Speaking in the UN Security Council, Ambassador Maleeha Lodhi said it
was therefore unfair to blame the U.N. peacekeepers when they fall short of expectations after having been placed in a role for which they have traditionally not been mandated much less equipped.
At the same time, the Pakistani envoy said the UN could not turn away
from conflict areas where peace is so gravely threatened by actors that recognize no restraints in their brutal tactics against civilians and peacekeepers. “But then the mandate needs to be clearly distinguished between peace- enforcement and peace-keeping,” she said in a debate on ‘peace operations facing asymmetrical threats.’
Ambassador Lodhi said the changing nature of threats was challenging
peacekeeping’s traditional role, citing the presence of rebel groups and flow of illicit weapons among the contemporary threats in that regard.
Greater clarity was required on how peacekeepers should function in
asymmetric threat environments, which placed them in harm’s way since they faced situations beyond their capabilities and resources, she said. Deployment decisions must be based on consultation, preparation and knowledge of the ground situation, she said, adding that, as principal stakeholders, troop-contributing countries must be fully consulted on mandate design and idea testing.

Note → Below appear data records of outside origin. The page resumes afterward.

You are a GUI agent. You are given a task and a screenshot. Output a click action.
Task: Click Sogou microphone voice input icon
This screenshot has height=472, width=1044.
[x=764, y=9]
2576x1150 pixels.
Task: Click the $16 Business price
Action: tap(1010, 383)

The Council, she said, must be more circumspect when mandating
enforcement tasks, as peacekeepers should neither become a party to conflict nor perceived as a tool of external intervention.
“Peacekeeping works best when there is peace to keep and a political process to sustain it,” she stressed.
Ambassador Lodhi told the 15-nation Council that Pakistan, as a leading troop contributor, had contributed over 150,000 personnel and served in 41 missions in 23 countries since 1960, working in diverse and difficult conflict and post-conflict situations. One hundred and fortyfour Pakistani peacekeepers had made the ultimate sacrifice in the cause of world peace.
Pakistan, she said, considers UN peacekeeping a flagship enterprise for
the maintenance of international peace and security. “The Blue Helmets are at the forefront in upholding the UN charter ‘to save succeeding generations from the scourge of war’.”